* [What needs to be done] Write out, word for word and with no pictures, each line below from the one containing "Given: Expand the Typ předlohy dropdown" through the one containing "Given: Open 总账管理 in the sidebar", both included, and no other line.

──────────────────────────────

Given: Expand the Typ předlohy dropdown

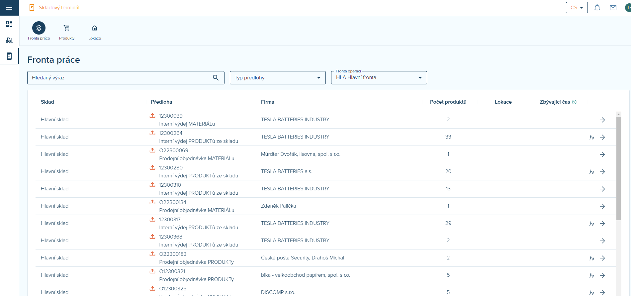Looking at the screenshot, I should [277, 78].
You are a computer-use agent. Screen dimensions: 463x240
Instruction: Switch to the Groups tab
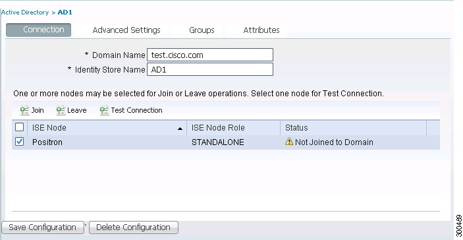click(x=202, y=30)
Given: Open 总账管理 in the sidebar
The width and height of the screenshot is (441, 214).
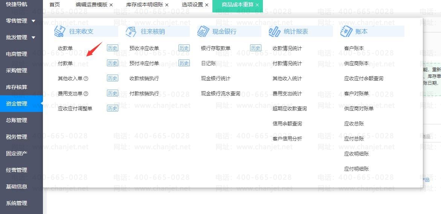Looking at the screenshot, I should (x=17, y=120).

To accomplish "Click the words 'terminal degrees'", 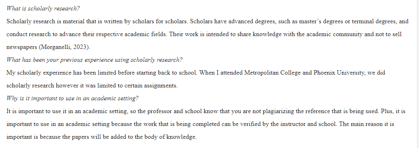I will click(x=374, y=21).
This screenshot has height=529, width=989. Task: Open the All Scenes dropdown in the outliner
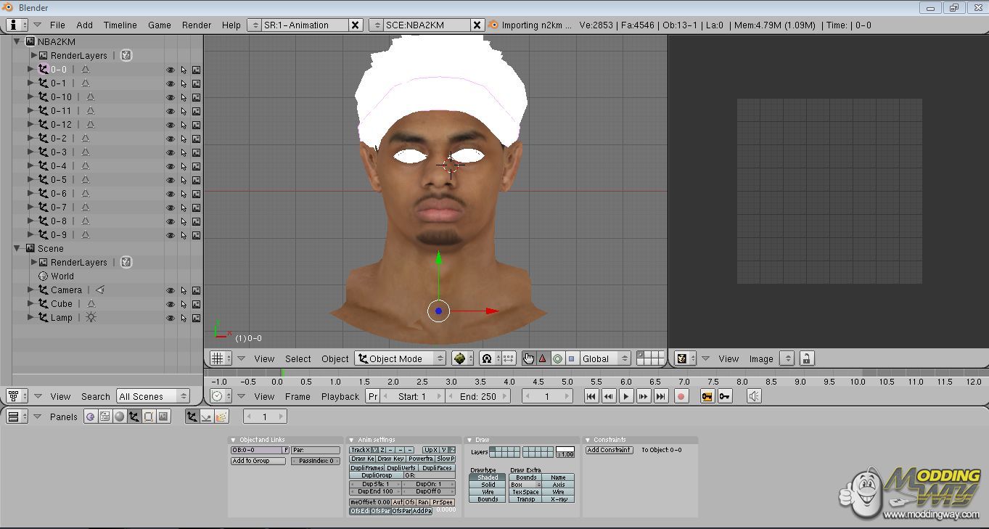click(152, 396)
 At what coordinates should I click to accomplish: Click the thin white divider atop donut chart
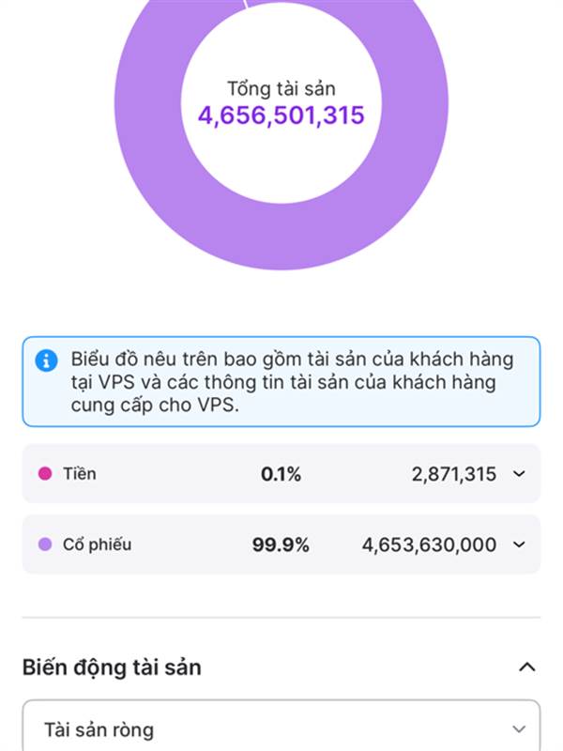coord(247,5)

──────────────────────────────

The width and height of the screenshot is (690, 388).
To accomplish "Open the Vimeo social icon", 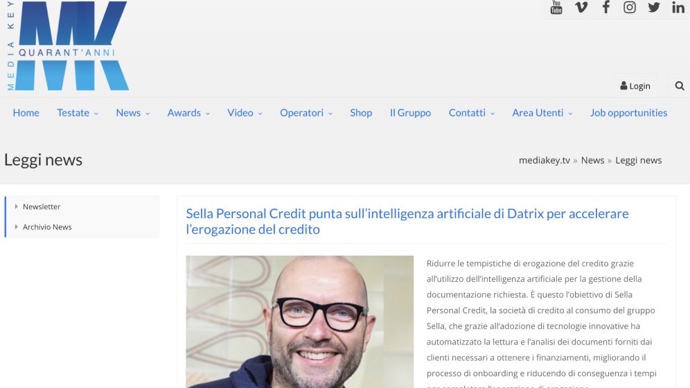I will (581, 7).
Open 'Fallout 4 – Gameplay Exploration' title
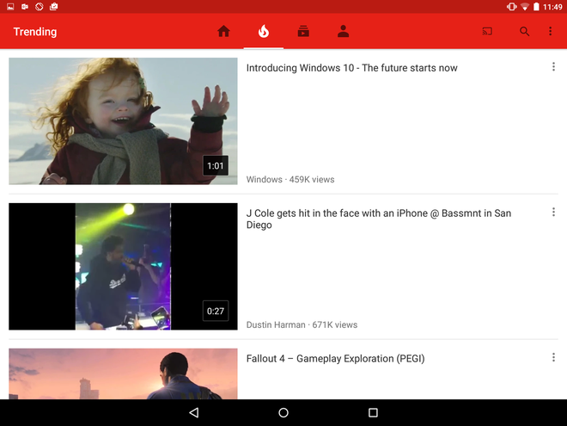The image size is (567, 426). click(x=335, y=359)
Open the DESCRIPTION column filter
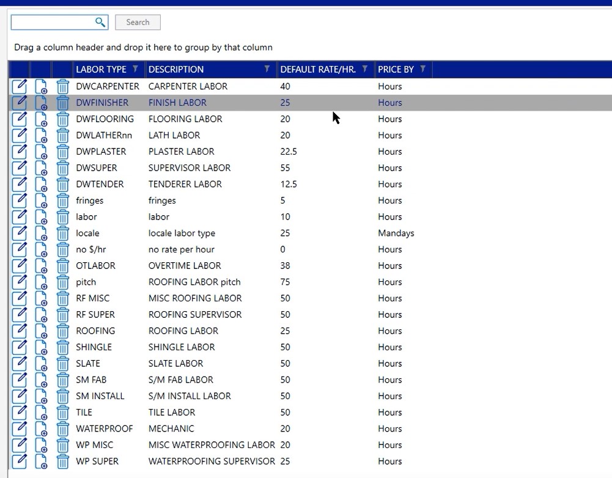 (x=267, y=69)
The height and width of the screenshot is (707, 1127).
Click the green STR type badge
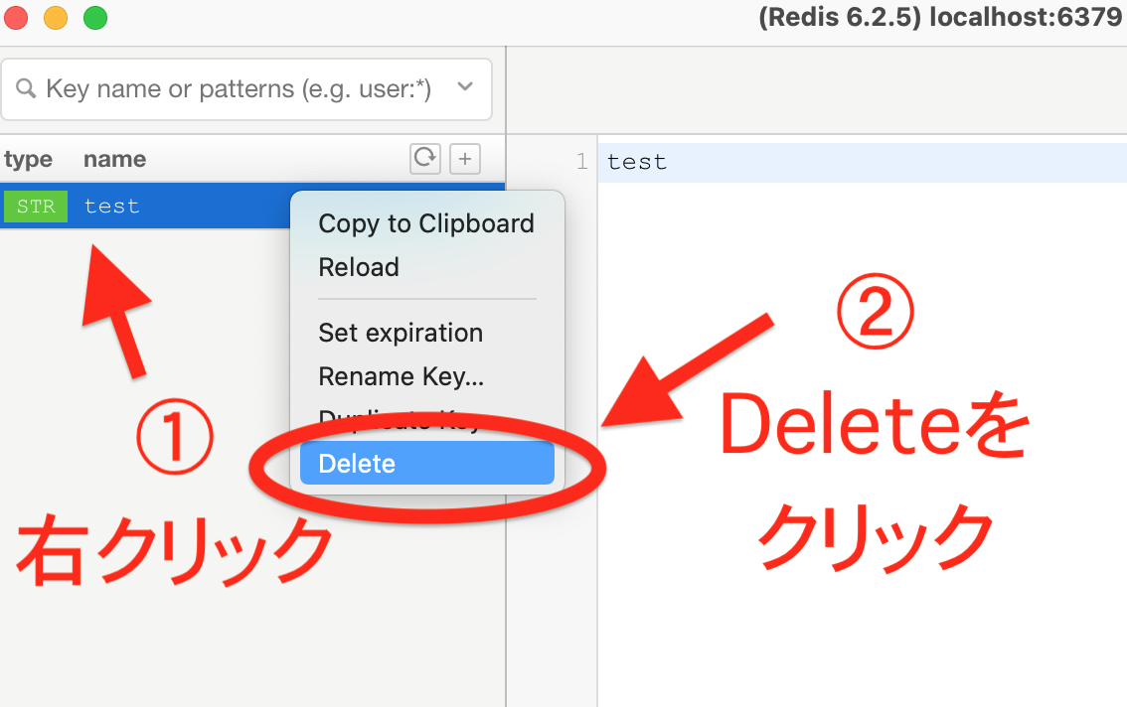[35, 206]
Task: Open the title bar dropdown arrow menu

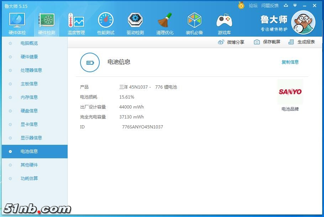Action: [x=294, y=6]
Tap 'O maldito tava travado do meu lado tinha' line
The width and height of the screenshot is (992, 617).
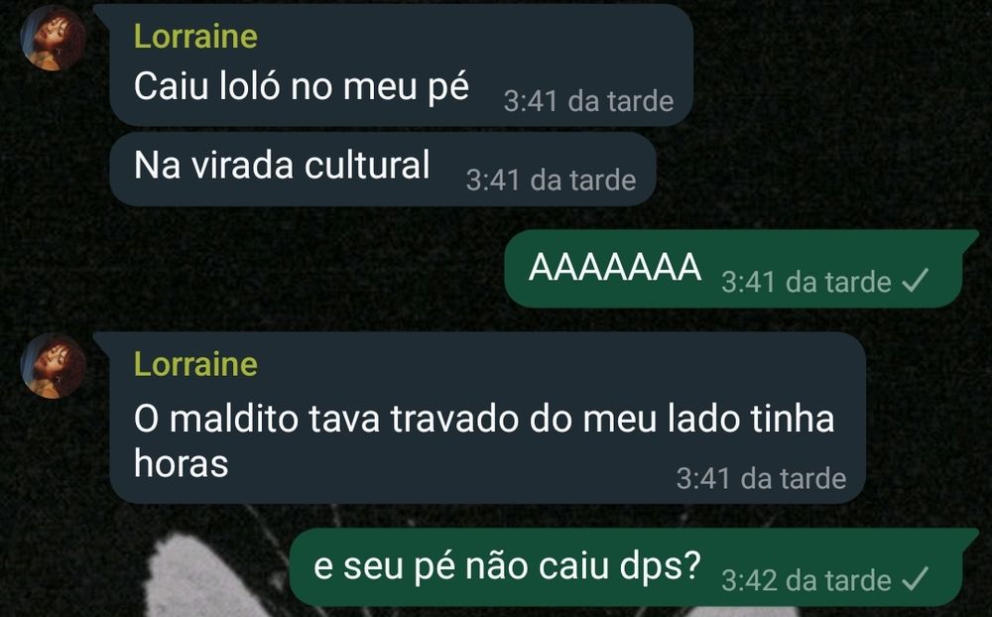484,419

──────────────────────────────

* [Written answer]
Given: Expand the Typ předlohy dropdown

Looking at the screenshot, I should [277, 78].
You are a computer-use agent. Screen dimensions: 463x240
Instruction: Switch to the Groups tab
click(x=202, y=30)
Given: Open 总账管理 in the sidebar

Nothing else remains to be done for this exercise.